> _WORK INSTRUCTIONS_
Pull out every line in the data that has the string "AULA" in it.

> _DATASET ENTRIES_

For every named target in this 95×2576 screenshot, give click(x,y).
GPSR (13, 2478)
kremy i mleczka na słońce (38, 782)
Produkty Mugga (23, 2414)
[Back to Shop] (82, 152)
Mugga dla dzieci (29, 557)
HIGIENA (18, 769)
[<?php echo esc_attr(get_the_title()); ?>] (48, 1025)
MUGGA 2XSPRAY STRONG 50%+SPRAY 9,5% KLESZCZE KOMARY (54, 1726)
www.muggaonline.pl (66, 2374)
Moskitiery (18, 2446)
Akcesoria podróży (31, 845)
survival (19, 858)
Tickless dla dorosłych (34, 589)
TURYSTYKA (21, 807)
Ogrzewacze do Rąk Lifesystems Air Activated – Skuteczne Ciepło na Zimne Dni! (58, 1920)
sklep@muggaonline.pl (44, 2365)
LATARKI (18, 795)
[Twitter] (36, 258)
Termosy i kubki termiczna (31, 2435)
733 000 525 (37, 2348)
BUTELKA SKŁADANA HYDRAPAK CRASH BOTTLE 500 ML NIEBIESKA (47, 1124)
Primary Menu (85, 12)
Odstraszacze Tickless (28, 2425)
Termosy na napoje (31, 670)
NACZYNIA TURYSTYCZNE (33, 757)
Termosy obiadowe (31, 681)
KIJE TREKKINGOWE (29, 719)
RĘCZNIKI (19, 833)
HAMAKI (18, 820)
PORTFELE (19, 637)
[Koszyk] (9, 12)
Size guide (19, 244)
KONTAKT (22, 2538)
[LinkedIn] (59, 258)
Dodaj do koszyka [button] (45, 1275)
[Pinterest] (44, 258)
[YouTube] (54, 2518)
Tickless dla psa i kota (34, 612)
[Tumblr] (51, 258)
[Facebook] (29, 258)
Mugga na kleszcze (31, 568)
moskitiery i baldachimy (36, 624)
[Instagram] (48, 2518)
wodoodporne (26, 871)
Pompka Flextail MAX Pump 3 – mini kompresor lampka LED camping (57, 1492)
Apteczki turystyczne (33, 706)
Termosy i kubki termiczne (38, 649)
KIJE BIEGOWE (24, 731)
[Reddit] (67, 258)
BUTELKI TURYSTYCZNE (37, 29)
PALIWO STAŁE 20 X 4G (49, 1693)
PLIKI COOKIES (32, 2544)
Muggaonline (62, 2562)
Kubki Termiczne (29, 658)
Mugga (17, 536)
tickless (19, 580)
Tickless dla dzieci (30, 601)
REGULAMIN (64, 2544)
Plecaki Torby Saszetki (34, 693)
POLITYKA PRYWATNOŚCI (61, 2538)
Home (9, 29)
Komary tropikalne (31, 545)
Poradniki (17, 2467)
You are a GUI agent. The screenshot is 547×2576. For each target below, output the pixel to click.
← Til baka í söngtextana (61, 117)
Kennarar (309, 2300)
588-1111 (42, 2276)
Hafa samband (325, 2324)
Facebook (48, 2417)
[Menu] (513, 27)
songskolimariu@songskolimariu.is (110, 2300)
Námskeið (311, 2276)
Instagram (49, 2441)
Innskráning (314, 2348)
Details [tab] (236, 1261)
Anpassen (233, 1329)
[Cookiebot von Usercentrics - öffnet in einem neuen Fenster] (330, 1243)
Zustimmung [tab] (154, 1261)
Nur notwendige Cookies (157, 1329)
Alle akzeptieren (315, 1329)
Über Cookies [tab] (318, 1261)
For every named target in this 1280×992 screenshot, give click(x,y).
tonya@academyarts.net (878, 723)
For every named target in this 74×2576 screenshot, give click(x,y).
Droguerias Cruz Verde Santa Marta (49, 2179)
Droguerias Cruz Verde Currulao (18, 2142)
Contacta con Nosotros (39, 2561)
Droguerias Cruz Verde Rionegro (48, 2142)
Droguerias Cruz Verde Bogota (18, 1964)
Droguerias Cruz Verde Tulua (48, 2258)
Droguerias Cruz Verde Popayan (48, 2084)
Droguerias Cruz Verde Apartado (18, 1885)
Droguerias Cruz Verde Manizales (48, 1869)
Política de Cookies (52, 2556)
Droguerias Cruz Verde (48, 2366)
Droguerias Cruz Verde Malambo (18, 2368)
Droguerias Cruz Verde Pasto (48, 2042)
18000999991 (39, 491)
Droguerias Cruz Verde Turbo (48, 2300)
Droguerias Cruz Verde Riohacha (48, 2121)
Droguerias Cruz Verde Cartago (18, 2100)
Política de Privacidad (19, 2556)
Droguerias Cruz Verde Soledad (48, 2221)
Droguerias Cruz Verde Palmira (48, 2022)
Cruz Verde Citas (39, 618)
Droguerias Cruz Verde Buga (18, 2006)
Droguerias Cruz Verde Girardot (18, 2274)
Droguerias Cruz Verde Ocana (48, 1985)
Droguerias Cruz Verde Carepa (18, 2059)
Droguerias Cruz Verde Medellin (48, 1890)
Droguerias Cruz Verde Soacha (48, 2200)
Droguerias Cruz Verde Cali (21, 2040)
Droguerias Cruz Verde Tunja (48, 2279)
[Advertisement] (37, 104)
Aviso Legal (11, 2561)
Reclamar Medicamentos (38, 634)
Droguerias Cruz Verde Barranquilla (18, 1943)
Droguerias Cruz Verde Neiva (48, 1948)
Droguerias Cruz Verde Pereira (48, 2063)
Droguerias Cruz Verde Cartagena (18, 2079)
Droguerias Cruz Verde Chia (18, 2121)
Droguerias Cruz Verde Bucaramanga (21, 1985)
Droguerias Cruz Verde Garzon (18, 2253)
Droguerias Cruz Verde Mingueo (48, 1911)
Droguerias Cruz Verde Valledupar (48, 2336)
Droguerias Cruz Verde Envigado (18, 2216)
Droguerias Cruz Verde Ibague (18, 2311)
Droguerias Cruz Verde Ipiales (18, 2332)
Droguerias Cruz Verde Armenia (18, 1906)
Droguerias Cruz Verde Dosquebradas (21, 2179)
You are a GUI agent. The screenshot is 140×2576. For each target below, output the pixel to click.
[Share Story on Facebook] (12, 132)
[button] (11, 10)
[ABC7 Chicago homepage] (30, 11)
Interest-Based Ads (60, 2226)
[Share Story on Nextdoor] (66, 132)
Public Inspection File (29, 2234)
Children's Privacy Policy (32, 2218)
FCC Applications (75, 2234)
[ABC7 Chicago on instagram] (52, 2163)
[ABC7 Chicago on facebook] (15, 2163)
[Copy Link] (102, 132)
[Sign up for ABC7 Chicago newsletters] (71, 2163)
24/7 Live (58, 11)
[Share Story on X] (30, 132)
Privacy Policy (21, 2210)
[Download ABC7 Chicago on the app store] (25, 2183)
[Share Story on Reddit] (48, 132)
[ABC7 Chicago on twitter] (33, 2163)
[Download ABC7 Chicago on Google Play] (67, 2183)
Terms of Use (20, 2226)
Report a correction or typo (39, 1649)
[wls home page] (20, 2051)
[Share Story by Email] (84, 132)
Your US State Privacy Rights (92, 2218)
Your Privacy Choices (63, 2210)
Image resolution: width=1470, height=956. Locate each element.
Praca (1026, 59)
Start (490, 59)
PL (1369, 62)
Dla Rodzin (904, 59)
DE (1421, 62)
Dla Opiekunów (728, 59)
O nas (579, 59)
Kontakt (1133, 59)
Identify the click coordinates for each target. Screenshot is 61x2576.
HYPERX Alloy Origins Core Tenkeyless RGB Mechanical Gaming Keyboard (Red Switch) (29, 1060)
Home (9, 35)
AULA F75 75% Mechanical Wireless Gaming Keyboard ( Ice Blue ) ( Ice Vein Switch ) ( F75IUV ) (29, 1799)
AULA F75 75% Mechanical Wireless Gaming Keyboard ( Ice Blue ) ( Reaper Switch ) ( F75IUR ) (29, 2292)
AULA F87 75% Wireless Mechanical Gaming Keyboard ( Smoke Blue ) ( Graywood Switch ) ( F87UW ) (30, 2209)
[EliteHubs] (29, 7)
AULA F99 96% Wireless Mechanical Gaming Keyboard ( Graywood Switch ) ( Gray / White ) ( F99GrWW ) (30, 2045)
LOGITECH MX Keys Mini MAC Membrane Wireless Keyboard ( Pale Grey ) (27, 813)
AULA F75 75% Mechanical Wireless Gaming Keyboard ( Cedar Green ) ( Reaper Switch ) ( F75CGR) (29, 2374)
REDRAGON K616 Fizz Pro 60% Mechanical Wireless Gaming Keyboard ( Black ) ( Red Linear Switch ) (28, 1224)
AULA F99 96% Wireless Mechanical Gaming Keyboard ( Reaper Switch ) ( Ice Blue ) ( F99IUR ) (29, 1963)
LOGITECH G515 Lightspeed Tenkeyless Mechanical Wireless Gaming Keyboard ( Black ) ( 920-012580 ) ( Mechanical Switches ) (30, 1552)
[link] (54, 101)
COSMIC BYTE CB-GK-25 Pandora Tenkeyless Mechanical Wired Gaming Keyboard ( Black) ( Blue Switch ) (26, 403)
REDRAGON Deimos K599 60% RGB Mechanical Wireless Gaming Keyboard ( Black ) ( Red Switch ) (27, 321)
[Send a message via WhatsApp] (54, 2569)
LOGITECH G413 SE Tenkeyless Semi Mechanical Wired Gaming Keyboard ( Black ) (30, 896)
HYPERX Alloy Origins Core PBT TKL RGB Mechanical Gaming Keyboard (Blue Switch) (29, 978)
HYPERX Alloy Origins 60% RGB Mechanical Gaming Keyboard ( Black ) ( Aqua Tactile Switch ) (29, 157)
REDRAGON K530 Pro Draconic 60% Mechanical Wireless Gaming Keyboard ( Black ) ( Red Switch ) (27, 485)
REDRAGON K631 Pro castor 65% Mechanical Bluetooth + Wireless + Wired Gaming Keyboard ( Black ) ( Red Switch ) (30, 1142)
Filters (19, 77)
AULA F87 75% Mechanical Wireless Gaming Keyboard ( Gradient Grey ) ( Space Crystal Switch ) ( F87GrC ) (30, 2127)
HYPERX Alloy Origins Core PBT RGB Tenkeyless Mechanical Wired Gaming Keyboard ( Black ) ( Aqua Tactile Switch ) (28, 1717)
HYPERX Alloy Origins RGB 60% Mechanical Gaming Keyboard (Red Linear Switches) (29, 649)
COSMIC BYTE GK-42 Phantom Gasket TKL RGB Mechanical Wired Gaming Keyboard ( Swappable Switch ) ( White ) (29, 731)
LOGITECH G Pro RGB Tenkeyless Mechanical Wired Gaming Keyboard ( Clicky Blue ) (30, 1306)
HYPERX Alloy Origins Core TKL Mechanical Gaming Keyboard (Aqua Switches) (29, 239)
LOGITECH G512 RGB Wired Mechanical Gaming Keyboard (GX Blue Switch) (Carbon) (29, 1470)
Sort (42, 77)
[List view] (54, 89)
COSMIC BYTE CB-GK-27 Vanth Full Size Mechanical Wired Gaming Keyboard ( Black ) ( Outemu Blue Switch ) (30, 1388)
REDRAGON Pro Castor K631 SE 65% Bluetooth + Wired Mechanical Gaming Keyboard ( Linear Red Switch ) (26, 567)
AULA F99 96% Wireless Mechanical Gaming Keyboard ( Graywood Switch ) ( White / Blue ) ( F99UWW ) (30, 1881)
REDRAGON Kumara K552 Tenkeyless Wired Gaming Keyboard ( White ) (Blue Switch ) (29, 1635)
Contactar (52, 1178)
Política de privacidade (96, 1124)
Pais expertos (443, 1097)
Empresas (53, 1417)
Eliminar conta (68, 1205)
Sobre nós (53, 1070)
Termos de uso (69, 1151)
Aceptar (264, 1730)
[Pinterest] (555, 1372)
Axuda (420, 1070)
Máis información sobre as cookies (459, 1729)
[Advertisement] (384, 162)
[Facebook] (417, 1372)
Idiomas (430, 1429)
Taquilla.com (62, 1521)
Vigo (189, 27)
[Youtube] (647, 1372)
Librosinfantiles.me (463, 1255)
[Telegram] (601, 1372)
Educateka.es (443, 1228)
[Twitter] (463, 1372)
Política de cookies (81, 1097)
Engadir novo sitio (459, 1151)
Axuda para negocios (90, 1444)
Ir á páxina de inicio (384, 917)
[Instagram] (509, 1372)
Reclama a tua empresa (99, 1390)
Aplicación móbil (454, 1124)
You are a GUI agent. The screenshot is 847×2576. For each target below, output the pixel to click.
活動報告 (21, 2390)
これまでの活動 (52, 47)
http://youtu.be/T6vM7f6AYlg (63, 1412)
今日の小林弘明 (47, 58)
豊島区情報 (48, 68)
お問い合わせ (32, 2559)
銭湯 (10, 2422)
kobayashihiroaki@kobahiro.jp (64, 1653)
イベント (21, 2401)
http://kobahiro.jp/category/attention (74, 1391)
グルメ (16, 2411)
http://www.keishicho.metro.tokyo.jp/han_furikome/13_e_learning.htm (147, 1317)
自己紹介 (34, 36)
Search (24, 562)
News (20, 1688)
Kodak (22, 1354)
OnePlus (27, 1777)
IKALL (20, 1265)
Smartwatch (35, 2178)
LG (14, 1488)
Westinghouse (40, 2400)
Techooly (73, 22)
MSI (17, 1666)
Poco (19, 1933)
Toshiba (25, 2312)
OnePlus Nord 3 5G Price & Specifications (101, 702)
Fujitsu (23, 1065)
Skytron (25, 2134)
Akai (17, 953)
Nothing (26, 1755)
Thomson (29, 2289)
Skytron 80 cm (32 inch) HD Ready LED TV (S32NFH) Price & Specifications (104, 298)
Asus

> _ANSWER BELOW_
AULA F75 75% Mechanical Wireless Gaming Keyboard ( Ice Blue ) ( Ice Vein Switch ) ( F75IUV ) (29, 1799)
AULA F75 75% Mechanical Wireless Gaming Keyboard ( Ice Blue ) ( Reaper Switch ) ( F75IUR ) (29, 2292)
AULA F87 75% Wireless Mechanical Gaming Keyboard ( Smoke Blue ) ( Graywood Switch ) ( F87UW ) (30, 2209)
AULA F99 96% Wireless Mechanical Gaming Keyboard ( Graywood Switch ) ( Gray / White ) ( F99GrWW ) (30, 2045)
AULA F75 75% Mechanical Wireless Gaming Keyboard ( Cedar Green ) ( Reaper Switch ) ( F75CGR) (29, 2374)
AULA F99 96% Wireless Mechanical Gaming Keyboard ( Reaper Switch ) ( Ice Blue ) ( F99IUR ) (29, 1963)
AULA F87 75% Mechanical Wireless Gaming Keyboard ( Gradient Grey ) ( Space Crystal Switch ) ( F87GrC ) (30, 2127)
AULA F99 96% Wireless Mechanical Gaming Keyboard ( Graywood Switch ) ( White / Blue ) ( F99UWW ) (30, 1881)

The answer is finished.